YANG AKAN DILAKUKAN: Tuliskan kembali tanpa perubahan sedikit pun bagian dari tulisan tentang perjalanan jiwa menuju Allah di bawah ini. Mulailah dari kata-kata yang memuat "Aku sepenuhnya sudah", lalu berhentilah setelah "dalam rahim ibu.".

::: BAGIAN TEKS :::

Minggu, 05 Mei 2024

Goodbye Instagram: A Soul's Journey to Allah That Was Paused

  


Aku sepenuhnya sudah meyakini kebenaran bahwa hakikat diriku adalah jiwaku. Jiwaku ini yang tidak sempurna berasal dari Allah. Ini adalah hal yang jelas, baik secara filosofis maupun teologis. Secara filosofis, proyek metafisika Plato dan Plotinos mengenai emanasi agaknya cukup untuk digunakan sebagai dalil filosofisnya, dan secara teologis jelaslah apa yang dikatakan oleh al-Qur’an bahwa ruh manusia dimasukkan oleh Allah ketika jasad sudah mulai sempurna di dalam rahim ibu.

Sedikit meminjam pemikiran dari Descartes, jiwa ku yang tidak sempurna ini haruslah berasal dari yang sempurna atau Maha Sempurna, dan itu tak lain adalah Allah SWT. Dalam filsafatnya, Descartes membahasakan Allah dengan istilah deus. Kemudian, aku juga sudah meyakini bahwa keberadaan jiwaku ini bukanlah hal yang sia-sia, jiwaku diciptakan bukan tanpa tujuan. Namun, apa tujuannya itu? Tujuannya adalah Allah itu sendiri, dan tidak mungkin yang lain. Sebab, menurutku aneh jika ketidaksempurnaan berjalan menuju ketidaksempurnaan, karenanya, ketidaksempurnaan haruslah berjalan menuju yang Maha Sempurna, yakni Allah SWT.

Pernyataan indah dalam al-Qur’an yang berbunyi: Dari Allah dan akan menuju Allah, tidak boleh dibiarkan hanya menjadi sekedar pengetahuan saja, kita haruslah memasukkannya ke dalam hati. Oleh sebab apa hal itu perlu dilakukan? Oleh sebab kita harus juga mulai bertanya-tanya: bagaimana jiwa kita ini dapat berhasil menuju tujuannya itu? Aku seringkali bertanya kepada diriku sendiri, apakah hal-hal yang selama 23 tahun ini aku lakukan sudah sesuai sebagaimana harusnya? Apakah kehidupan yang aku jalani ketika aku menyendiri atau beramai-ramai dengan orang lain sudah benar? Aku mulai meragukannya, apalagi aktivitasku yang berhubungan dengan sosial media, dalam hal ini adalah instagram dan youtube.

::: DATA HASIL EKSTRAKSI :::

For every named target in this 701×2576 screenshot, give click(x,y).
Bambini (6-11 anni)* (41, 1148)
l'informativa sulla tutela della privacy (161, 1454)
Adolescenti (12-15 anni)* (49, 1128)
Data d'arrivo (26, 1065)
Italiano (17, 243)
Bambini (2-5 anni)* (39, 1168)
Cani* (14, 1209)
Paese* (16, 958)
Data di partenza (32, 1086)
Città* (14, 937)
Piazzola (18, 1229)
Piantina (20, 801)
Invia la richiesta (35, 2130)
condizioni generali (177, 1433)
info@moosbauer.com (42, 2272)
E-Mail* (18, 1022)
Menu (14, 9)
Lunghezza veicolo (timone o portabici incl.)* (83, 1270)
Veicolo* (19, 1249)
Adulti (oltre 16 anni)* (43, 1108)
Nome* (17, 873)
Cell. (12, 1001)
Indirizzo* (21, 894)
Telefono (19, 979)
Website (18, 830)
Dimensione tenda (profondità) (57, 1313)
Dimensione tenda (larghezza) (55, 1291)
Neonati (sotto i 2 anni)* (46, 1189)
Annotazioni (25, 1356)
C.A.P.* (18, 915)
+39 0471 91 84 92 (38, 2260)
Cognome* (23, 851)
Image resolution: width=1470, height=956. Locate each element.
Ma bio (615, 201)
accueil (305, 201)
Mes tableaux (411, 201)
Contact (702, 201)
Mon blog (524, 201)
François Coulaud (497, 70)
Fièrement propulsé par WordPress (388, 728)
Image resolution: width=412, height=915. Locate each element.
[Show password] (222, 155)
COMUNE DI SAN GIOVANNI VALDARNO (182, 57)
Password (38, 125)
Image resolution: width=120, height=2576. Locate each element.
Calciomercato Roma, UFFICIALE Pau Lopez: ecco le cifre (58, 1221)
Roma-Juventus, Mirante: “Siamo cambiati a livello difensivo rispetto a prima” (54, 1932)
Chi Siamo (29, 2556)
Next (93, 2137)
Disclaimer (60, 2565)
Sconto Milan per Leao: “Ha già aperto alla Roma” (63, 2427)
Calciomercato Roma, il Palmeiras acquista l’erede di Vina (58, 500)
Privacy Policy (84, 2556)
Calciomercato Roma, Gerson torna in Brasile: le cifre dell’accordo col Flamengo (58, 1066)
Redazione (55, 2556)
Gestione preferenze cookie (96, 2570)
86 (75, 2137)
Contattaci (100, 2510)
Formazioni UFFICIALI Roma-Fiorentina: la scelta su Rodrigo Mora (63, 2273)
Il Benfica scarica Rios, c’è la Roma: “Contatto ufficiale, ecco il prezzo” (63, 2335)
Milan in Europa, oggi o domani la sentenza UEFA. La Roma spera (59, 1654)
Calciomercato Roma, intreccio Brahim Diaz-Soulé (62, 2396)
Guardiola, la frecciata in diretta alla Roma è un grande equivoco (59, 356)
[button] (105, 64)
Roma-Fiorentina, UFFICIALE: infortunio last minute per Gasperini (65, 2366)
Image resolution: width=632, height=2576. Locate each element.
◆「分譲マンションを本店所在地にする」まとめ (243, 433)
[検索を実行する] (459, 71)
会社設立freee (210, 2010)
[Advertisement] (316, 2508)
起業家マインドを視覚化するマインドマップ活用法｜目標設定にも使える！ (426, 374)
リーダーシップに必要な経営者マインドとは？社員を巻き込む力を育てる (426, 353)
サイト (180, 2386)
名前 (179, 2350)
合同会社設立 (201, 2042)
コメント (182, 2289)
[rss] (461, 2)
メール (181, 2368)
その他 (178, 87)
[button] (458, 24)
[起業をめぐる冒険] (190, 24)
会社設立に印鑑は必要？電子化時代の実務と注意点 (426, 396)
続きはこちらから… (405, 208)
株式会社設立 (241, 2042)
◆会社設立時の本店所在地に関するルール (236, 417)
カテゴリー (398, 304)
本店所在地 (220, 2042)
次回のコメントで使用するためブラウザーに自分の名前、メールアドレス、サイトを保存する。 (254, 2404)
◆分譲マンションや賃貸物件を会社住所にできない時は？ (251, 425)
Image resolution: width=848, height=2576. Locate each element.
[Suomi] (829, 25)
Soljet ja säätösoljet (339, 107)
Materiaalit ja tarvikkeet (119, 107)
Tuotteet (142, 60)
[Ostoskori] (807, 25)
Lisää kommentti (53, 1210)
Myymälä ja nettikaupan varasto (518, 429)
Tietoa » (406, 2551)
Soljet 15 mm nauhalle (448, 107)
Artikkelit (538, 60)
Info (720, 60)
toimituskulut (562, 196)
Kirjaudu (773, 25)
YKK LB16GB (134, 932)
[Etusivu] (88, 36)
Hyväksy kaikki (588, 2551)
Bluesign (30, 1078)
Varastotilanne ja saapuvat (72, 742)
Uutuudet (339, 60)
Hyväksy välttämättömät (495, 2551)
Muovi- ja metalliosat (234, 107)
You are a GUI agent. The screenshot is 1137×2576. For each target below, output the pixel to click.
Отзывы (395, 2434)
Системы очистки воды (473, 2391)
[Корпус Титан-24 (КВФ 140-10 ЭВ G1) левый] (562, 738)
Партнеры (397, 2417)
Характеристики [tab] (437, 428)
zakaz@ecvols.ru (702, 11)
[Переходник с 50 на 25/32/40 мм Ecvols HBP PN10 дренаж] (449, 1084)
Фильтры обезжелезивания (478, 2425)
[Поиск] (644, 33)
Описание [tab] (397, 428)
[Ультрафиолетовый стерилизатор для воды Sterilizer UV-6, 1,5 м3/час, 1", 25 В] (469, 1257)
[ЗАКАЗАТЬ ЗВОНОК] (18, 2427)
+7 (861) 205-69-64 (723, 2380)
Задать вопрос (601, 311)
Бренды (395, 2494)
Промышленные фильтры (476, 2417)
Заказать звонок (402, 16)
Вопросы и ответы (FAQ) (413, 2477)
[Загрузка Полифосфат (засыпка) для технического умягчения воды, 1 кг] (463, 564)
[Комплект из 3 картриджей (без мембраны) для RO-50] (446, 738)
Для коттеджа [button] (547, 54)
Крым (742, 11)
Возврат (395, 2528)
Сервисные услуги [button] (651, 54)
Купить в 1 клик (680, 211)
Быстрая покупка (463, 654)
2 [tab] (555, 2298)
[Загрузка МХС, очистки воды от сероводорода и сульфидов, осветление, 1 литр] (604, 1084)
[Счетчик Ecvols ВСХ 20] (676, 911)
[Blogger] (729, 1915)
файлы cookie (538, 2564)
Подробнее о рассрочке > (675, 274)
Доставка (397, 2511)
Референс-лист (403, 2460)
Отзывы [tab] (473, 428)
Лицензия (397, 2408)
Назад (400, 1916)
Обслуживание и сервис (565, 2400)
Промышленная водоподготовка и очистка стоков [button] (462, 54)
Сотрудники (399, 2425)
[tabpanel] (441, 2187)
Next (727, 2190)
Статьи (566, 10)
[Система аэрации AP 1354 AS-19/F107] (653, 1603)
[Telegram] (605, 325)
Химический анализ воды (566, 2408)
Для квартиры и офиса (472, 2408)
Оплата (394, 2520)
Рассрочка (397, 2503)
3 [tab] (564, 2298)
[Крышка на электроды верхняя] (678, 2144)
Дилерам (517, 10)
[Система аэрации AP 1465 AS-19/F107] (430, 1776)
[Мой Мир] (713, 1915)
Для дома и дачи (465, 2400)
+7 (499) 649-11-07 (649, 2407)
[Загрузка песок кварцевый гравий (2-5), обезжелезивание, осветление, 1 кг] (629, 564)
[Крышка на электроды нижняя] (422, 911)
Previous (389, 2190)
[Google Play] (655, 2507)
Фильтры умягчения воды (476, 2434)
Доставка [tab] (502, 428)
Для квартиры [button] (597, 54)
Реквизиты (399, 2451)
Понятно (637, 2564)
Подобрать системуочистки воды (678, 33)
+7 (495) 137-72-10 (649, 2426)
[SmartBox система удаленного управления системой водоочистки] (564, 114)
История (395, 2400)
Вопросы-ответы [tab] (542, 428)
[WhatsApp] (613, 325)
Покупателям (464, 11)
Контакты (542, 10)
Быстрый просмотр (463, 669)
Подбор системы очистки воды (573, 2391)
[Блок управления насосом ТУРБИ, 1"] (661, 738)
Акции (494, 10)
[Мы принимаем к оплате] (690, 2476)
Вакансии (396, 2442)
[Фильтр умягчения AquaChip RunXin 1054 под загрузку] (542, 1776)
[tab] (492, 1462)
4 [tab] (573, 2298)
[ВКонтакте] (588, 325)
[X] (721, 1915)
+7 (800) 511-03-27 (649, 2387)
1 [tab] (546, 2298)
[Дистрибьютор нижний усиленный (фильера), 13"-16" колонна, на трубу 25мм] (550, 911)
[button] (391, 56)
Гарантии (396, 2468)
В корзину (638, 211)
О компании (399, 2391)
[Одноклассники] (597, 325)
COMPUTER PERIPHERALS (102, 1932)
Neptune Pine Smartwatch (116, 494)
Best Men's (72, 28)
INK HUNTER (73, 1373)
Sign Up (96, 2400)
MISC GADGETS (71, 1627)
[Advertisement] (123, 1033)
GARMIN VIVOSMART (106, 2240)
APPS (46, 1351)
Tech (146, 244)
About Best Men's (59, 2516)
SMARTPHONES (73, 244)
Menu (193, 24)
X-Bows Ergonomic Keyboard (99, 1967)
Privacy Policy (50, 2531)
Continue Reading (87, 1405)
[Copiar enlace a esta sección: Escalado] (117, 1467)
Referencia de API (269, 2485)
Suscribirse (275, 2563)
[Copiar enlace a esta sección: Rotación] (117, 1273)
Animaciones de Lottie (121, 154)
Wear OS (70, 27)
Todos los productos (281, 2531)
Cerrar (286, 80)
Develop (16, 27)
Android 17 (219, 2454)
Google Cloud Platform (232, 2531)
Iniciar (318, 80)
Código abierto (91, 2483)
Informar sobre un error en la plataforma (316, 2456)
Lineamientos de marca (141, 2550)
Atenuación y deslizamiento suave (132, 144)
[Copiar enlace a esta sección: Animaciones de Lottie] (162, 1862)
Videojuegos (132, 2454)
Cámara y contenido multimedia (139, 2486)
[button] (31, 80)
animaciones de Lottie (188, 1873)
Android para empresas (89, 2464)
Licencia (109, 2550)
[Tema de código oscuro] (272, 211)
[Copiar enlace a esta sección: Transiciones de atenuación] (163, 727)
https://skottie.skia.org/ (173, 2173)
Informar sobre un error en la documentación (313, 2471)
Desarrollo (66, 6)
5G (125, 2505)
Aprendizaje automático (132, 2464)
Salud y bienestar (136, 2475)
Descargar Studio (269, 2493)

:::

KELUARAN LENGKAP:
Aku sepenuhnya sudah meyakini kebenaran bahwa hakikat diriku adalah jiwaku. Jiwaku ini yang tidak sempurna berasal dari Allah. Ini adalah hal yang jelas, baik secara filosofis maupun teologis. Secara filosofis, proyek metafisika Plato dan Plotinos mengenai emanasi agaknya cukup untuk digunakan sebagai dalil filosofisnya, dan secara teologis jelaslah apa yang dikatakan oleh al-Qur’an bahwa ruh manusia dimasukkan oleh Allah ketika jasad sudah mulai sempurna di dalam rahim ibu.